Noting the ten-year border crisis between Eritrea and Ethiopia remained unsolved , the paper, this week, urged countries of the region to set up a mechanism that would enable them to settle any disagreement through dialogue.

“Unless we all stand together and opt for genuine political solutions, the region will continue to go through a vicious circle of conflict,” the weekly warned in its editorial, pointing out that conflicts have severe economic repercussions in the region.

Concerned about the timing of the dispute between Djibouti and Eritrea, the paper said it “could not be any worse, with reports of a severe famine occuring in the region, coupled with massive population shifts.”

“Conflict is not unique in this part of the world – the problem is that conflict seems to be the first choice of settling disputes,” added Sub-Saharan Informer.

In another issue this weekend, the paper focused on refugees and internally displaced persons in Africa. “Political turmoil is often the root cause of massive displacement.
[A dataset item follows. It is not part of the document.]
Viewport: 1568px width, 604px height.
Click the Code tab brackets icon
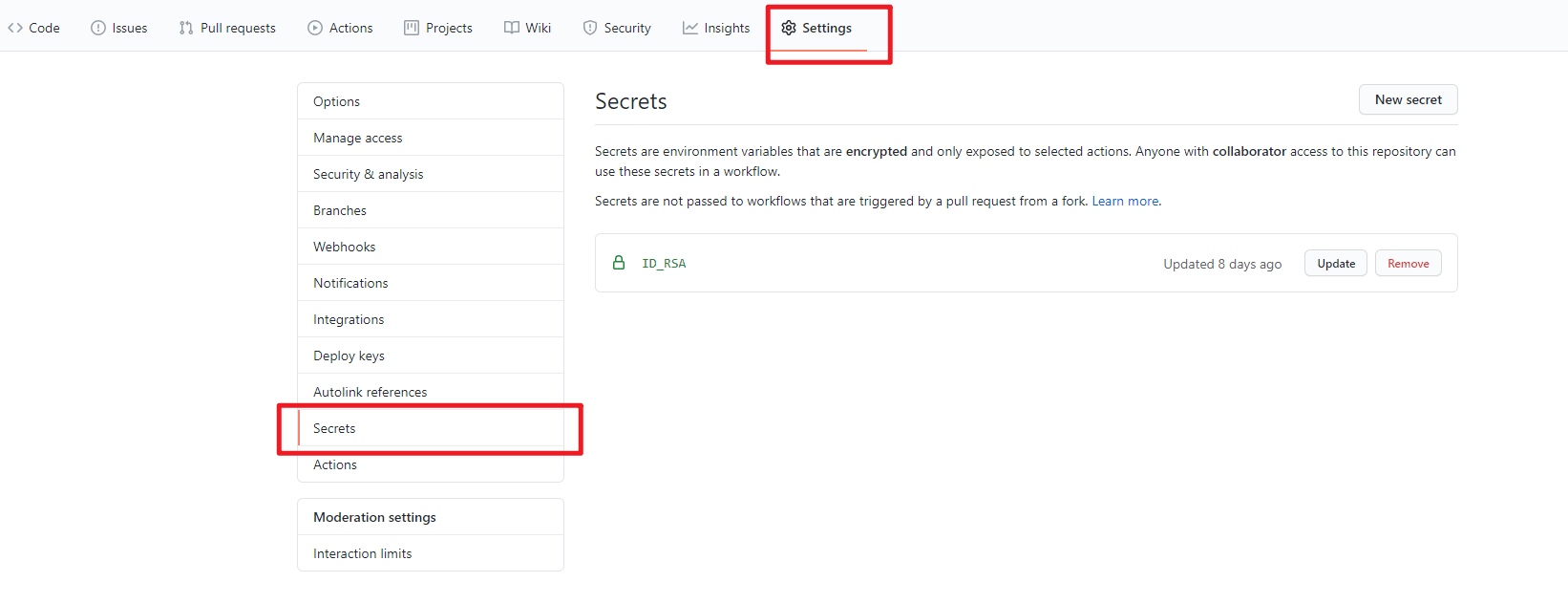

“When parties opt for guns rather than dialogue, when fear is used to pressure others to see one’s point of view, we not only destroy villages but put in motion a chain of events that could have regional consequences,” the weekly observed.

The Ethiopian Herald had one of its daily leaders focused on the current food shortages in the country, echoing an appeal by the government to international humanitarian organisations to respond to the emergency.

Officially, the affected population has been put at 4.6 million by the Herald, which criticised reports that suggested a higher figure, saying “the attempt by some interests to exaggerate the number of people facing food shortage is an irresponsible conduct with selfish ends.”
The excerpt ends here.